There is considerable evidence implicating maternal immune activation (MIA) and cytokine dysregulation in the pathophysiology of Autism. However, cytokines, due to their lack of specificity are unlikely to translate clinically as prognostic biomarkers. Our aim was to explore the perinatal molecular pathways dysregulated in umbilical cord blood, which precede a diagnosis of childhood Autism, and ascertain whether these putative biomarkers persisted into pre-pubertal childhood. In a cohort of 2137 mother-infant dyads, we conducted a nested case-control study in the BASELINE Birth Cohort. Proteomic and metabolomic analysis was performed on cord blood plasma from 22 children diagnosed with Autism before age 5, and 44 neurotypical controls. In a clinical diagnostic follow-up between 7-10 years in the PiRAMiD Cohort, 24 children with Autism and 48 controls provided blood samples for molecular profiling. In cord blood, proteomics revealed altered glycolysis, selenium metabolism, oxygen transport, and complement signalling. Alterations in these protein pathways persisted into childhood, and dysregulation of GAPDH, SELENBP1, and BLVRB proteins were evident in both cord blood and in serum from pre-pubertal children with Autism. In cord blood, metabolomics analysis indicated Autism outcome was associated with reduced levels of circulating steroids and increased sulfate. We confirmed androstenedione was reduced in cord blood, in Autism cases in comparison to controls, however changes in androstenedione levels were not evident in serum from pre-pubertal children with Autism.

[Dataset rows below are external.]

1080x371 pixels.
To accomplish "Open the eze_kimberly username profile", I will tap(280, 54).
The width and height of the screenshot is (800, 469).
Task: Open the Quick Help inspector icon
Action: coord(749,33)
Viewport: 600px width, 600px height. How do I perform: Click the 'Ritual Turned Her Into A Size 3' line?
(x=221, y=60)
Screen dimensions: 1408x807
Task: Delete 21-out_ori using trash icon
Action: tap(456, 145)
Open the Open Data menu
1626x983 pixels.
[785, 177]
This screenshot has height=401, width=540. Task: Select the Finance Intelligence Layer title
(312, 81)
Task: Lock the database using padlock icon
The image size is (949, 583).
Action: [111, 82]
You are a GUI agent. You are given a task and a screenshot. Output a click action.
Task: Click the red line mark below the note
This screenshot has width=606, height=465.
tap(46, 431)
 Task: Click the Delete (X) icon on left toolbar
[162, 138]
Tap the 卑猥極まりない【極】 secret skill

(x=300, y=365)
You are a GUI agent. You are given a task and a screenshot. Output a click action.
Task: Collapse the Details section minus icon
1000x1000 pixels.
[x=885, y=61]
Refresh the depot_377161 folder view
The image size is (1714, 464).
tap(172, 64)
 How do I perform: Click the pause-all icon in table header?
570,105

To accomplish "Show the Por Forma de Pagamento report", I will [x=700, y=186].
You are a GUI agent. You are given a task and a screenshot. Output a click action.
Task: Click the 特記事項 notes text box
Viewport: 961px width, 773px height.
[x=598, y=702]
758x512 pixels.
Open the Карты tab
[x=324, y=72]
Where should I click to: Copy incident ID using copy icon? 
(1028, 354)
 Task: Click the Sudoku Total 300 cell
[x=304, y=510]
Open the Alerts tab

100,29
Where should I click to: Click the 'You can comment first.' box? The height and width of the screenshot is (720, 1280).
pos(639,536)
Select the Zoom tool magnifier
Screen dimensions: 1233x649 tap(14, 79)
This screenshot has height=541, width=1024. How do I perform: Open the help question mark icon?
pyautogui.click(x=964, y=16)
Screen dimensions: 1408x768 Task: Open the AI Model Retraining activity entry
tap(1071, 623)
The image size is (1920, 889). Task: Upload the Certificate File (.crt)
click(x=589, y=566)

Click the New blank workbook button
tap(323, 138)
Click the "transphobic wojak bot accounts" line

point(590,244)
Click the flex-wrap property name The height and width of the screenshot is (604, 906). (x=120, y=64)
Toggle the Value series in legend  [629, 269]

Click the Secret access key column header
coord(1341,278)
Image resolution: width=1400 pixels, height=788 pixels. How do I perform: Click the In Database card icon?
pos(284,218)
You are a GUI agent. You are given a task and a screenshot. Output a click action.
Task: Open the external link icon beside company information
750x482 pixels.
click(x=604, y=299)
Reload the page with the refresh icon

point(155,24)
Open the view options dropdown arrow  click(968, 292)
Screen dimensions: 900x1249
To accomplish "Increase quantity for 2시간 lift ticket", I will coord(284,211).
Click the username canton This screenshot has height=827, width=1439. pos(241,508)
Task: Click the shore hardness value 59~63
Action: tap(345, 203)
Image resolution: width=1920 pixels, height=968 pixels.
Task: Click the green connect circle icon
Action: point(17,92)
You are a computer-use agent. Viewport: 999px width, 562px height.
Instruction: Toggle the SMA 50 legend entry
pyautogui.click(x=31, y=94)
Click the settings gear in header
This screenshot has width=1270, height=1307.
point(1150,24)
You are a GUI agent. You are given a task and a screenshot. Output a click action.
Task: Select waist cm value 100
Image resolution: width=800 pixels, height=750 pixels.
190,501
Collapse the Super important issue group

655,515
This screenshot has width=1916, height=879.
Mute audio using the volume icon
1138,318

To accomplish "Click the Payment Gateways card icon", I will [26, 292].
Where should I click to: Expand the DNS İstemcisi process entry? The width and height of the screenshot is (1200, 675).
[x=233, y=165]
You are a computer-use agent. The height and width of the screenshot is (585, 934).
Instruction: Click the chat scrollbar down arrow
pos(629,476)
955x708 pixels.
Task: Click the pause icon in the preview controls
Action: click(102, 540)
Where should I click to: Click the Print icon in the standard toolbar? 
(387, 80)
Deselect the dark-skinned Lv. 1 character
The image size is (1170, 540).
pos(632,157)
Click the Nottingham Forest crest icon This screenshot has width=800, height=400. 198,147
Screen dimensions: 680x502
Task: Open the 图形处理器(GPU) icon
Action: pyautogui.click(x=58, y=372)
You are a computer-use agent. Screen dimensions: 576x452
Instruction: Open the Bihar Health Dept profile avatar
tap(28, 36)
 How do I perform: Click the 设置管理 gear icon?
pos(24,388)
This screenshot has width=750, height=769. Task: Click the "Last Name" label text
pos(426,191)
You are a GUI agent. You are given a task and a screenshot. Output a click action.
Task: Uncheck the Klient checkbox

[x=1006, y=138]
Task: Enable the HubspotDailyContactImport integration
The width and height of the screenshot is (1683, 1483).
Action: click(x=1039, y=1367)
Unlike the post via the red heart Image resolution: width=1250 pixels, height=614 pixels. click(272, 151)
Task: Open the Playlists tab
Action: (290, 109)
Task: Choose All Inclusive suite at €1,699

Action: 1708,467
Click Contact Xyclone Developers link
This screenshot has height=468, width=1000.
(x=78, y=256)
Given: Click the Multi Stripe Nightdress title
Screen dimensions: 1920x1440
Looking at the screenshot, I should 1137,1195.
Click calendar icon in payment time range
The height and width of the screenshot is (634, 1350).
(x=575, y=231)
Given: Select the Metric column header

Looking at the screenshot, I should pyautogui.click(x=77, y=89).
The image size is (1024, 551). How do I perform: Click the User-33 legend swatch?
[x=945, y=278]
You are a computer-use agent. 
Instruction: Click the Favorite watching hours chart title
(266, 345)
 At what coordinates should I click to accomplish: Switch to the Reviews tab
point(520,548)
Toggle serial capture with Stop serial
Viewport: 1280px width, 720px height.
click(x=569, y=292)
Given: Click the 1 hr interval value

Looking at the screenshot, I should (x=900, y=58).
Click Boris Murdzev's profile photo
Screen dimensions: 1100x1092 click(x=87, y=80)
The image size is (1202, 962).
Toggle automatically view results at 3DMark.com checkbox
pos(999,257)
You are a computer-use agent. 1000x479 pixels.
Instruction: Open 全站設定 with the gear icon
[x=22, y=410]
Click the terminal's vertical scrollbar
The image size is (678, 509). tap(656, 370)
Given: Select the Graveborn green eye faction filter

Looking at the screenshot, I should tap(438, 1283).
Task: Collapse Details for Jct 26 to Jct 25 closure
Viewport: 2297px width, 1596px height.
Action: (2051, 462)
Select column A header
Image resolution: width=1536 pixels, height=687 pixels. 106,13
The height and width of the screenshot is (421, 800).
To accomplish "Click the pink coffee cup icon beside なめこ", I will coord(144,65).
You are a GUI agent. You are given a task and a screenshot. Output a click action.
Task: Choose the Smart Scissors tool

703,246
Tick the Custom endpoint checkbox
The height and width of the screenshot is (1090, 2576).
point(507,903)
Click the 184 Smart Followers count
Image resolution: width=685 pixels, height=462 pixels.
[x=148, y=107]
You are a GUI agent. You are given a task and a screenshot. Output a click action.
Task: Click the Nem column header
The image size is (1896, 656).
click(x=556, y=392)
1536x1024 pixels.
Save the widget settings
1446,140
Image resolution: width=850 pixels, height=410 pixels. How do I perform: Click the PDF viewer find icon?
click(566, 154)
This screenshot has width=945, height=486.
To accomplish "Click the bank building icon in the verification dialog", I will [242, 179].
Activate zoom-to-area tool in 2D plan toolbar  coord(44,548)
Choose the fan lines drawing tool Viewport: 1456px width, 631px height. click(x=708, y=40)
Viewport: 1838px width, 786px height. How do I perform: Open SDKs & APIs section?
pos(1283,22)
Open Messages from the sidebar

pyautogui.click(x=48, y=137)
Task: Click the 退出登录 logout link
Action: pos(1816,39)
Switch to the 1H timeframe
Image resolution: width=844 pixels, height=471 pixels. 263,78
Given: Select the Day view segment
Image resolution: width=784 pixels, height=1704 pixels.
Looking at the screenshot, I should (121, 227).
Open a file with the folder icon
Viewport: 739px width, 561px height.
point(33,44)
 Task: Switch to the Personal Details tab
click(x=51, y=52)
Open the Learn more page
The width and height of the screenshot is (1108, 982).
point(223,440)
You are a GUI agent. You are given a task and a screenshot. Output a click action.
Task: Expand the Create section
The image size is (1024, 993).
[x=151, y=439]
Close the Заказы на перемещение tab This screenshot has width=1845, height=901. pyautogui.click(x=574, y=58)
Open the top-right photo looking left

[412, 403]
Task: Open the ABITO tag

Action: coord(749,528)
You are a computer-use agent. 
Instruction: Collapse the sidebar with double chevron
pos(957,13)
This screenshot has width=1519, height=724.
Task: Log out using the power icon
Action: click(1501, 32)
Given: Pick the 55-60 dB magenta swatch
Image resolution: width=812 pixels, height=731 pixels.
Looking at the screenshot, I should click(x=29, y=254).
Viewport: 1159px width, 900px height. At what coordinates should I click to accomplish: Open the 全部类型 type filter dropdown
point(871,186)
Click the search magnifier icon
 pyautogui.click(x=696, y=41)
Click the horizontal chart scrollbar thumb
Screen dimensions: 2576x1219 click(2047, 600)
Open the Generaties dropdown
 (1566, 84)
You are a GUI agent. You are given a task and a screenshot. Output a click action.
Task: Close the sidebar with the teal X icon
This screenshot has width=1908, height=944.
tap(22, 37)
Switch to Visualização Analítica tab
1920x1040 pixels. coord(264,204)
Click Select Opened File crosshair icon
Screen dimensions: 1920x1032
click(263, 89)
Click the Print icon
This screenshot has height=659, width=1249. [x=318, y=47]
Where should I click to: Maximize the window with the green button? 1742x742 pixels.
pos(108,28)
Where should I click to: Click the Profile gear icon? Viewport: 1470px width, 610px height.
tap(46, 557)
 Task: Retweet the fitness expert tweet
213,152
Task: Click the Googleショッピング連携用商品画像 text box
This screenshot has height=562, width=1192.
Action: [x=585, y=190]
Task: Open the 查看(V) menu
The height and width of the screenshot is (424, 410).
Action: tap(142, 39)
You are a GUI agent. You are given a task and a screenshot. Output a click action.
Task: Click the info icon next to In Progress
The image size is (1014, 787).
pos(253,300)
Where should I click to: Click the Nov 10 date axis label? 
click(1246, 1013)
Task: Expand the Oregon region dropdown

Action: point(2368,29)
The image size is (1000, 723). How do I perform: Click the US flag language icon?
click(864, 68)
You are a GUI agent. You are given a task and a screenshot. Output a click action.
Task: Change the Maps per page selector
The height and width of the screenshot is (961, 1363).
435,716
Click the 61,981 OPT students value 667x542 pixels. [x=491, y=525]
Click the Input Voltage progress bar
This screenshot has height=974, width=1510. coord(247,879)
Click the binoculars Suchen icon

Our findings were further corroborated using machine learning approaches, with an AUROC ranging from 0.82 to 0.85 for proteomic and metabolomic cord blood prediction models, respectively. Collectively, these findings confirm a cord blood molecular signature precedes the onset of Autism and has the potential to lead to prognostic biomarkers. Our integrative multi-omics analysis reveals materno-feto-placental molecular processes which potentially underpin Autism aetiology.